Posted by on in Culture Blogs

CRASH!

A massive commotion out on the front porch. The kids rush to the window to see what's happening. That's when the screams begin.

Out of the darkness of Midwinter's Eve, a hideous face is looking back at them from the other side of the pane, mere inches away. Over her shoulder pokes the muzzle of a huge black goat, seven feet tall if an inch.

The door crashes open of its own accord.

Oh gods, no! It's “Mother” Berhta: Old Witch Winter in person.

The kids are terrified, the kids are delighted. They'll be playing Mother Berhta for weeks. Berhta is mean, Berhta is scarey. Berhta kicks Santa's butt any day of the moon.

And she's the one with the presents.

Like the indigenous religions of the American Southwest, many of the New Pagan religions of the West are characterized by a personifying priesthood. There's a cultural understanding that the gods—inter alia—are, at certain times, present in their personifiers.

There's no pretense here. It's no secret that these are men and women that we know, under the masks, paint, and robes.

But the god is there, too. The goddess is there, too.
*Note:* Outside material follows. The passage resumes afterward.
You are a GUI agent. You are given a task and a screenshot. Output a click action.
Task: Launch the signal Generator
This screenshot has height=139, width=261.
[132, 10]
To the smallest of children, these are the gods themselves. As you grow up, you begin to see the scars under the paint. And when you grow even more, you can still see the scars under the paint, but you know nonetheless that the god, the goddess, is there anyway. You know this because you've experienced it for yourself.

That's what Mother Berhta and her goat Gnasher Skeggi are for. They're practice. They're simultaneously a satire of the personifying priesthood, and the thing itself.

And when Berhta comes into the room, even the wise-assiest kids know to knuckle under.

Because they know—as everyone knows—that Berhta holds the final trump.

She's the one with the presents.

Besides, she doesn't really stuff kids in her sack and carry them off, never to be seen again. Those are just stories. She doesn't really do that, right?

No, of course she doesn't. Not any more.

Well, hardly ever.

Of course, there was that one little kid back in '09, what was his name....?

 

Photo: Paul B. Rucker

 

Last modified on
Tagged in: Berhta Mother Berhta
Poet, scholar and storyteller Steven Posch was raised in the hardwood forests of western Pennsylvania by white-tailed deer. (That's the story, anyway.) He emigrated to Paganistan in 1979 and by sheer dint of personality has become one of Lake Country's foremost men-in-black. He is current keeper of the Minnesota Ooser.

Comments

  • Andrea
    Andrea Thursday, 20 December 2018

    Very nice!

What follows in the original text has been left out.